Hernan takes a break from his usual playlist magic at “The High Five” to give us his thoughts on a new Spanish-language edit of the 33 ½ book Selected Ambient Works Vol. II, written about the Aphex Twin album of the same name.
THE DREAMER OF DREAMS
Come down, but don’t chill out – Marc Weidenbaum’s book about Selected Ambient Works Vol. II, offers a worthwhile journey into one of Richard D. James’ best albums. The first of the 33 ⅓ series to be coedited in Spanish by Argentines Walden and Dobra Robota, the book succeeds in giving the necessary context, a peer into the mind of an alchemist musician who spends hours and hours locked in a room just to correct a couple of seconds in his complex oeuvre.
Those of us who first experienced IDM or weird techno for the first time via Aphex Twin album might have already have that image of James, but the book delves deeper, talking about the impact of the album in terms of discography, media, and the marketing of “volume 2” without a “volume 1”; an album created at a time where, according to our elders, the future was a valid and promising concept.
When labels infinitely bigger than Warp succeeded in signing RDJ, they needed the mediation of punk pioneers in the industry like Seymour Stein to understand a musician more used to the frantic speed of 12” acetate discs of Jungle music and a basement combusting with Mitsubishi ecstasy than the predictable professional rhythms of releasing an album per year and its consequent tour. Nevertheless, the record label Warp found its emblematic artist in Aphex Twin, and in Selected Ambient Works its missing post-rave formula; a not necessarily pleasurable comedown opposite to what’s usually called chill out.
At the time of its release, the album was great cause for debate, running the gamut from flattering reviews that showcased music journalists at the peak of their prowess, to mixed emotions expressed by the likes of Simon Reynold’s, to flat-out negative reviews such as that of the ‘dean’ Robert Christgau.

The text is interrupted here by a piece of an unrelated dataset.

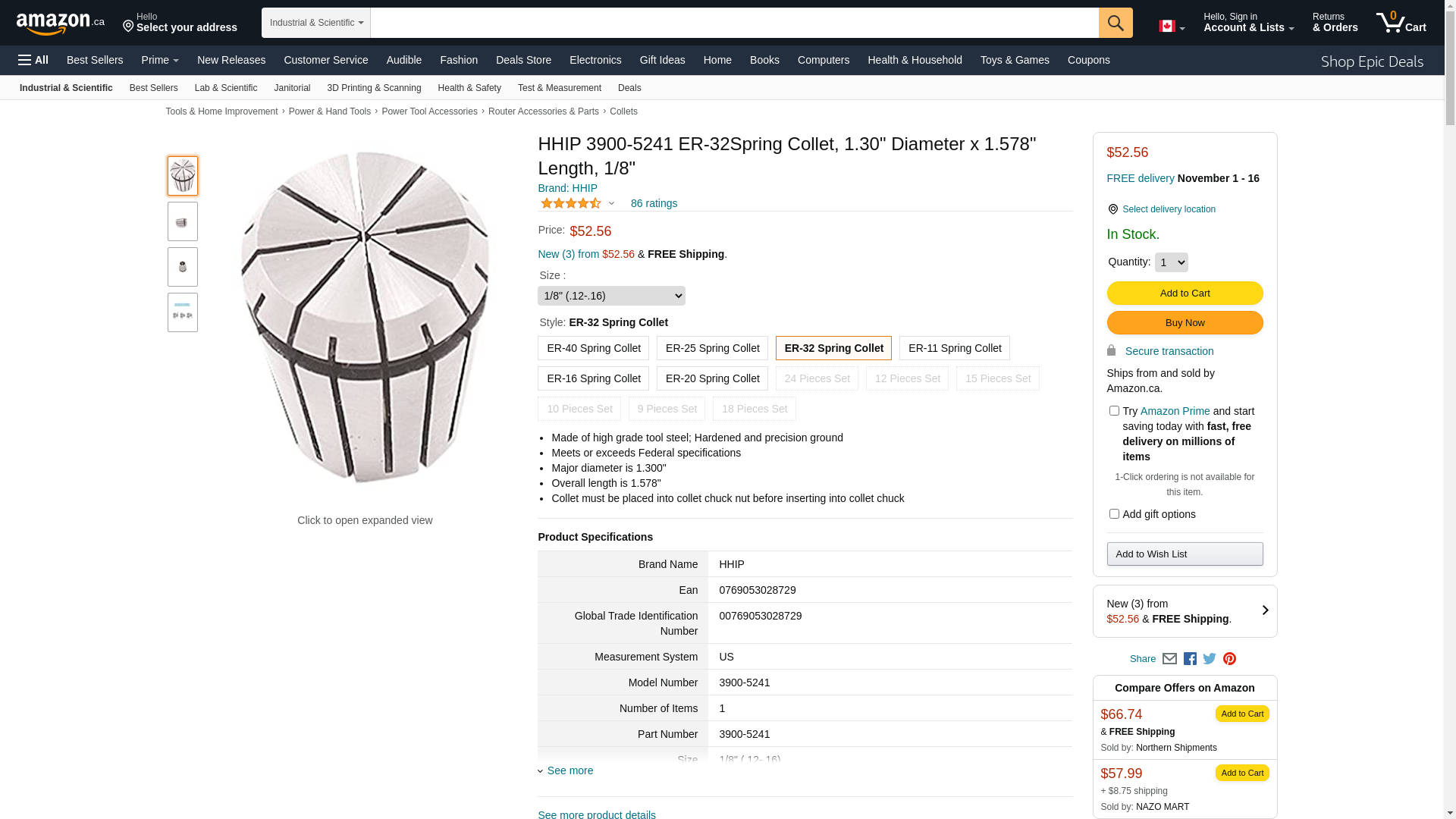Share product on Pinterest icon
The image size is (1456, 819).
[x=1229, y=659]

Personally? I once heard a story in Cuzco about a European backpacker that lost their ability to speak after an ayahuasca trip and lived in a cave that was visited by tourists outside of the city until his capacity for speech returned a month later. If one is to classify this album as ambient, then let me be clear: it resembles more the brain of that tourist lost on a hallucinogenic trip than any “room” in Brian Eno’s house.
Selected Ambient Works Vol. II is available now at Disqueria On Fire and from November 1st onwards in all local bookstores.